------ Passage to read
COMET
COMET copied to clipboard
Force encodings to match across commands
🐛 Bug
Encoding of io operations is done inconsistently. Scoring is performed expecting utf-8, but MBR decoding is not (see lines 188 and 191), and compare only sometimes (see lines 439 and 446). Using these commands in succession can throw encoding errors.
To Reproduce
comet-mbr -s "./nmt_adapt/translations/${TRANSLATIONS_FILE}/source.txt" -t "./nmt_adapt/translations/${TRANSLATIONS_FILE}/mbr_samples.txt" --num_samples 12 -o "./nmt_adapt/translations/${TRANSLATIONS_FILE}/mbr_comet.txt"
------------
------ Dataset
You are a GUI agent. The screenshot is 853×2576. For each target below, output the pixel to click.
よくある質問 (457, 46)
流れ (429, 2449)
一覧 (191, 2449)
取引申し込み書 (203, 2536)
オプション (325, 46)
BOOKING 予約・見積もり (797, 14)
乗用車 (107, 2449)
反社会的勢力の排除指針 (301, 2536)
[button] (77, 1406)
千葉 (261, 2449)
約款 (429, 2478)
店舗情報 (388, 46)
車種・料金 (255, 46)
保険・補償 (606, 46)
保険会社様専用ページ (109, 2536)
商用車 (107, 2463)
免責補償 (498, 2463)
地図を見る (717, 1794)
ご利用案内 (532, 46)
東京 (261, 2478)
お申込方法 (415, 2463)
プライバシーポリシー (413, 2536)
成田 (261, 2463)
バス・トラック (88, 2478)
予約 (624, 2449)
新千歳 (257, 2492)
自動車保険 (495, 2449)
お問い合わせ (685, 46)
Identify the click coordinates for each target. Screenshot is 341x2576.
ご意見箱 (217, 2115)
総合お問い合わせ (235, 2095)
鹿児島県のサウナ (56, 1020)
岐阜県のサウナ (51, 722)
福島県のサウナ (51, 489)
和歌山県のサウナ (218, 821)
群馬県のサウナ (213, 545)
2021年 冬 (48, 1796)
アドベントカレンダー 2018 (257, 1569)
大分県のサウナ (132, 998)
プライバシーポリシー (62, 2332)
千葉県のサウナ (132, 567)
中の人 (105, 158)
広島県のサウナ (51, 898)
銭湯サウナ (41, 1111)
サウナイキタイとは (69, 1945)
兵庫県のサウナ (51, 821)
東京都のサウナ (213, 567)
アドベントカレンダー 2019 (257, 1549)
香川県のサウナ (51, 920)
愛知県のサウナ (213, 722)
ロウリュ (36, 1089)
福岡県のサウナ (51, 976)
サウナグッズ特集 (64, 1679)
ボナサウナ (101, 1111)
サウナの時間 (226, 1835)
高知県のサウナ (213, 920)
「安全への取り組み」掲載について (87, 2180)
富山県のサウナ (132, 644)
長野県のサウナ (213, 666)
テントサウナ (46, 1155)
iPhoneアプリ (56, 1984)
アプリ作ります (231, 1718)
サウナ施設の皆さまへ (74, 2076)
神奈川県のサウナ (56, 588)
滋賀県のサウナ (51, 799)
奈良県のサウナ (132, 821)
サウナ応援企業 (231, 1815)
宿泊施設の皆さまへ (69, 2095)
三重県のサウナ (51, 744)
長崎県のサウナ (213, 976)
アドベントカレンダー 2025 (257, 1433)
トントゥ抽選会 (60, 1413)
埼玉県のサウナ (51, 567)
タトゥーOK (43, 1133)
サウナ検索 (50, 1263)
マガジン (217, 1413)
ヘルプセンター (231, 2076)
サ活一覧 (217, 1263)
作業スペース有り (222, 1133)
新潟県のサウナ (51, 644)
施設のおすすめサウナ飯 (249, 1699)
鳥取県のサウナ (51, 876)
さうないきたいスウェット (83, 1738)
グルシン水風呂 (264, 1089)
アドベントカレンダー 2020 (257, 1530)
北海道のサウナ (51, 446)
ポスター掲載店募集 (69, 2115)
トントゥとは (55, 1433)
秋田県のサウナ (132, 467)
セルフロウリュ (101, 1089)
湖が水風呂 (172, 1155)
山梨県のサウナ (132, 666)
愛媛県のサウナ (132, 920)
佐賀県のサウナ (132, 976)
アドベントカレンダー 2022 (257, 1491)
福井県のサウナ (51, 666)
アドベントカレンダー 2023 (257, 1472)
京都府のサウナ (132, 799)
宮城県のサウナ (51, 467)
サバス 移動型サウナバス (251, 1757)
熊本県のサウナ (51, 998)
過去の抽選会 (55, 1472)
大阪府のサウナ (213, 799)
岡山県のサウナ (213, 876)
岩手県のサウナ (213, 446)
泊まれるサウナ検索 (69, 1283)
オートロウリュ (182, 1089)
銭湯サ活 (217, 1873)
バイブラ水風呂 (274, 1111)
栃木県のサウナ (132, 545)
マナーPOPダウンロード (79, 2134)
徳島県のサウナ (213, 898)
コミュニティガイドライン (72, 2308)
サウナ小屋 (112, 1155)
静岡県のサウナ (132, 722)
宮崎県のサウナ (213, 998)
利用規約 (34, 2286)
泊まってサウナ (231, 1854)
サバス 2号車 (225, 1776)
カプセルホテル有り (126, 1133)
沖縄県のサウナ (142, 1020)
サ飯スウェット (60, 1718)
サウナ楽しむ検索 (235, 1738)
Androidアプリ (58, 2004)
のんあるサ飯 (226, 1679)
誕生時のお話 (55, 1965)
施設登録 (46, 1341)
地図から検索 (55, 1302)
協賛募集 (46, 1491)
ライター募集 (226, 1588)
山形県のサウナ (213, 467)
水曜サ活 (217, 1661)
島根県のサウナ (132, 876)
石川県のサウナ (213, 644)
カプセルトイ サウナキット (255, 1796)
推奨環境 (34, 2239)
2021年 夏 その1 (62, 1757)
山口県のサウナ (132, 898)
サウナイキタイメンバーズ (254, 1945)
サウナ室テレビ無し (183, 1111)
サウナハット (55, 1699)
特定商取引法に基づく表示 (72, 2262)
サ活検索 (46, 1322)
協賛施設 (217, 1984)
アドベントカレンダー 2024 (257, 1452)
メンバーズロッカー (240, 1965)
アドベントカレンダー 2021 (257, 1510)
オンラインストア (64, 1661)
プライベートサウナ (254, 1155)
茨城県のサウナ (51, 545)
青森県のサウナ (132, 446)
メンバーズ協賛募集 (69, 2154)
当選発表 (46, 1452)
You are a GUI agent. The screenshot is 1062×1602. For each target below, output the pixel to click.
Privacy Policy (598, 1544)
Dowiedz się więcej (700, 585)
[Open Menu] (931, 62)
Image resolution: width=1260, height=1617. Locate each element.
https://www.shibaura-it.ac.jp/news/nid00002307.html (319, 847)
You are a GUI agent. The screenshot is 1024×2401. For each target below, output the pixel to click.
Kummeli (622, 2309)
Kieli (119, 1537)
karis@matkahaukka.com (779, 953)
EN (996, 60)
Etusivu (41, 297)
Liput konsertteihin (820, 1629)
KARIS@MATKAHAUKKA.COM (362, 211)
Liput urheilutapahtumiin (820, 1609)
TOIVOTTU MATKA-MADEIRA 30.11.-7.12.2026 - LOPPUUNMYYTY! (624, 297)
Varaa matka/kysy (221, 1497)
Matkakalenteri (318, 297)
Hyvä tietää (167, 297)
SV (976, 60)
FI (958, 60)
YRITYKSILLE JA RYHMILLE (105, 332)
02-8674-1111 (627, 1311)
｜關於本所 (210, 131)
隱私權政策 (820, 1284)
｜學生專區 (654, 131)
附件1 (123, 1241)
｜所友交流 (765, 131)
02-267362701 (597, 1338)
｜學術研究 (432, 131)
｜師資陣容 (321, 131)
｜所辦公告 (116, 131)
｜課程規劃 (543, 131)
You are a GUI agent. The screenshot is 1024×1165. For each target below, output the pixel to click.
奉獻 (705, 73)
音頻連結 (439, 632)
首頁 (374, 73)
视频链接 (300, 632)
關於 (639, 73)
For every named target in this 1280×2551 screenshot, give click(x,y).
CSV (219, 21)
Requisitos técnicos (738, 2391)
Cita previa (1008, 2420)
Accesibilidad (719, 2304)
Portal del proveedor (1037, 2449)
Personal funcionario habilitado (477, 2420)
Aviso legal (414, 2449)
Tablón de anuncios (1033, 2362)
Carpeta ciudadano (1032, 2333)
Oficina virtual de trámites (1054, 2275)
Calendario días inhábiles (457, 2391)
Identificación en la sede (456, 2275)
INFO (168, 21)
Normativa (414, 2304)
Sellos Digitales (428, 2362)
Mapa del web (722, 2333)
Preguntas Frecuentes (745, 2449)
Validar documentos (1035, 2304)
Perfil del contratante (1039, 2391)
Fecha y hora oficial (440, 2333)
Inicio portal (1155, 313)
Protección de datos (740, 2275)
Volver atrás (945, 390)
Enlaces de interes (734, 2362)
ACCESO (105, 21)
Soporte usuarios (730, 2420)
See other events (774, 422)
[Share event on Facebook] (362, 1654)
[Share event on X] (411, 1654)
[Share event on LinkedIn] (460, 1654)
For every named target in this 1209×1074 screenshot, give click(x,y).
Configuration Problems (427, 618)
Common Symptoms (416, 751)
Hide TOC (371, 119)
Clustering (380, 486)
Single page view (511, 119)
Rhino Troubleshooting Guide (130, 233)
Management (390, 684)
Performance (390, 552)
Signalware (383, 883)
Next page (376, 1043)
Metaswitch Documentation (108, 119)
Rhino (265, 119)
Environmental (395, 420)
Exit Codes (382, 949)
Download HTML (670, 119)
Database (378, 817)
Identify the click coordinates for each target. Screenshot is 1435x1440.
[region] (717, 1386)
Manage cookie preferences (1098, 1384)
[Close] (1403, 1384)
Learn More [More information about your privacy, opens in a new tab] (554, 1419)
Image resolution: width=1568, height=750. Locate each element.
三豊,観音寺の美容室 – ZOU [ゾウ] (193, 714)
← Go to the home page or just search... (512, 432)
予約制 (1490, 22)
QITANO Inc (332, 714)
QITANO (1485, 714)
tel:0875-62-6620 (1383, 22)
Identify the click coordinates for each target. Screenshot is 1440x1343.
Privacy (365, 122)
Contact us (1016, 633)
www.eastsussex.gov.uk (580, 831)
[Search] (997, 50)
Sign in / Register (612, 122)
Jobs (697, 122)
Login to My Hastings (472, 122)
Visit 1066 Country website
------------
[Direction 1]:
Answer these questions using the COMET bug report:
(a) Which encoding does scoring expect?
(b) Which two line numbers are cited for the compare command?
(c) What value does the reproduction command pass to --num_samples?
[Direction 2]: Carry on the COMET bug report from the comet-mbr command that ends it.

[Exercise output 1]:
(a) utf-8
(b) 439 and 446
(c) 12

[Exercise output 2]:
comet-score -s "./nmt_adapt/translations/${TRANSLATIONS_FILE}/source.txt" -t "./nmt_adapt/translations/${TRANSLATIONS_FILE}/mbr_comet.txt" -r "./nmt_adapt/translations/${TRANSLATIONS_FILE}/references.txt" --quiet
Here all files except for "./nmt_adapt/translations/${TRANSLATIONS_FILE}/mbr_comet.txt" are explicitly in utf-8, and throw no issues when using comet-score.
Throws error:
Traceback (most recent call last):
File "/home/ivov/.conda/envs/nmt_eval/bin/comet-score", line 8, in <module>
sys.exit(score_command())
File "/home/ivov/.conda/envs/nmt_eval/lib/python3.9/site-packages/comet/cli/score.py", line 198, in score_command
translations.append([line.strip() for line in fp.readlines()])
File "/home/ivov/.conda/envs/nmt_eval/lib/python3.9/codecs.py", line 322, in decode
(result, consumed) = self._buffer_decode(data, self.errors, final)
UnicodeDecodeError: 'utf-8' codec can't decode byte 0xc3 in position 5824: invalid continuation byte
The system's default encoding is latin-1, but can't be certain.
Expected behaviour
Scoring to continue as usual.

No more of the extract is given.